● RECORDS SUPPLIED

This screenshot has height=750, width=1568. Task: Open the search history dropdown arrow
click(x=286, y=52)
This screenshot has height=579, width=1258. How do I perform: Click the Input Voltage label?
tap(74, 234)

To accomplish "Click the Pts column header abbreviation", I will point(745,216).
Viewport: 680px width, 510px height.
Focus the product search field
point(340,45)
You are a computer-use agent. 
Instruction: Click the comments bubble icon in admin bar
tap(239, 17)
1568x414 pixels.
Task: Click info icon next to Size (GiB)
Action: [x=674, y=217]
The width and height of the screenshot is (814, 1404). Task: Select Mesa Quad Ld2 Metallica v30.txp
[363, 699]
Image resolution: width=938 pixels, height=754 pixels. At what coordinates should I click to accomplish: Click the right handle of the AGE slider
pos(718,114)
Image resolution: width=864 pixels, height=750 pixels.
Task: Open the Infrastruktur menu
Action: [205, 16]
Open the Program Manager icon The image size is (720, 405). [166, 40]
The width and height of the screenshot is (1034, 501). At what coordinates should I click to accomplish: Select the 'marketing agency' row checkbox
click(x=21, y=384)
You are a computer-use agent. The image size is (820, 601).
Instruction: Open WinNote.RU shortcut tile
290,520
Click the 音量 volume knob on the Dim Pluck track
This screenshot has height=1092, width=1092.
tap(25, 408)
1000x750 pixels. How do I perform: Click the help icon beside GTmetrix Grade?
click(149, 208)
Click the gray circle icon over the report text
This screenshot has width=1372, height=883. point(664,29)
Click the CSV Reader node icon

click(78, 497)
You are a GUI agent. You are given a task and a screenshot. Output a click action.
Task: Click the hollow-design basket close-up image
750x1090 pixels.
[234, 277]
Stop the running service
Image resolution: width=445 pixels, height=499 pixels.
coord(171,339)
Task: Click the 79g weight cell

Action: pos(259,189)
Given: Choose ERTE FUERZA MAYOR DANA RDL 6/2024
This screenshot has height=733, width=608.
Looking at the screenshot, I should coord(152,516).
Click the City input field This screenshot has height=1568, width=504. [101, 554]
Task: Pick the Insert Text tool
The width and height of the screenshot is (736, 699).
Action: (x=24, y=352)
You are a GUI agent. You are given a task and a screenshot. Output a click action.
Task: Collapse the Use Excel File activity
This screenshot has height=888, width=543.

● WHAT THIS TASK INVOLVES
Extract every record. Keep wording exact.

● TASK RESPONSE
This screenshot has height=750, width=1568. Task: Open the search history dropdown arrow
click(x=286, y=52)
This screenshot has height=579, width=1258. How do I perform: Click the Input Voltage label?
tap(74, 234)

To accomplish "Click the Pts column header abbreviation", I will point(745,216).
Viewport: 680px width, 510px height.
Focus the product search field
point(340,45)
You are a computer-use agent. 
Instruction: Click the comments bubble icon in admin bar
tap(239, 17)
1568x414 pixels.
Task: Click info icon next to Size (GiB)
Action: [x=674, y=217]
The width and height of the screenshot is (814, 1404). Task: Select Mesa Quad Ld2 Metallica v30.txp
[363, 699]
Image resolution: width=938 pixels, height=754 pixels. At what coordinates should I click to accomplish: Click the right handle of the AGE slider
pos(718,114)
Image resolution: width=864 pixels, height=750 pixels.
Task: Open the Infrastruktur menu
Action: [205, 16]
Open the Program Manager icon The image size is (720, 405). [166, 40]
The width and height of the screenshot is (1034, 501). At what coordinates should I click to accomplish: Select the 'marketing agency' row checkbox
click(x=21, y=384)
You are a computer-use agent. The image size is (820, 601).
Instruction: Open WinNote.RU shortcut tile
290,520
Click the 音量 volume knob on the Dim Pluck track
This screenshot has height=1092, width=1092.
tap(25, 408)
1000x750 pixels. How do I perform: Click the help icon beside GTmetrix Grade?
click(149, 208)
Click the gray circle icon over the report text
This screenshot has width=1372, height=883. point(664,29)
Click the CSV Reader node icon

click(78, 497)
You are a GUI agent. You are given a task and a screenshot. Output a click action.
Task: Click the hollow-design basket close-up image
750x1090 pixels.
[234, 277]
Stop the running service
Image resolution: width=445 pixels, height=499 pixels.
coord(171,339)
Task: Click the 79g weight cell

Action: pos(259,189)
Given: Choose ERTE FUERZA MAYOR DANA RDL 6/2024
This screenshot has height=733, width=608.
Looking at the screenshot, I should coord(152,516).
Click the City input field This screenshot has height=1568, width=504. [101, 554]
Task: Pick the Insert Text tool
The width and height of the screenshot is (736, 699).
Action: (x=24, y=352)
You are a GUI agent. You are given a task and a screenshot. Output a click action.
Task: Collapse the Use Excel File activity
This screenshot has height=888, width=543.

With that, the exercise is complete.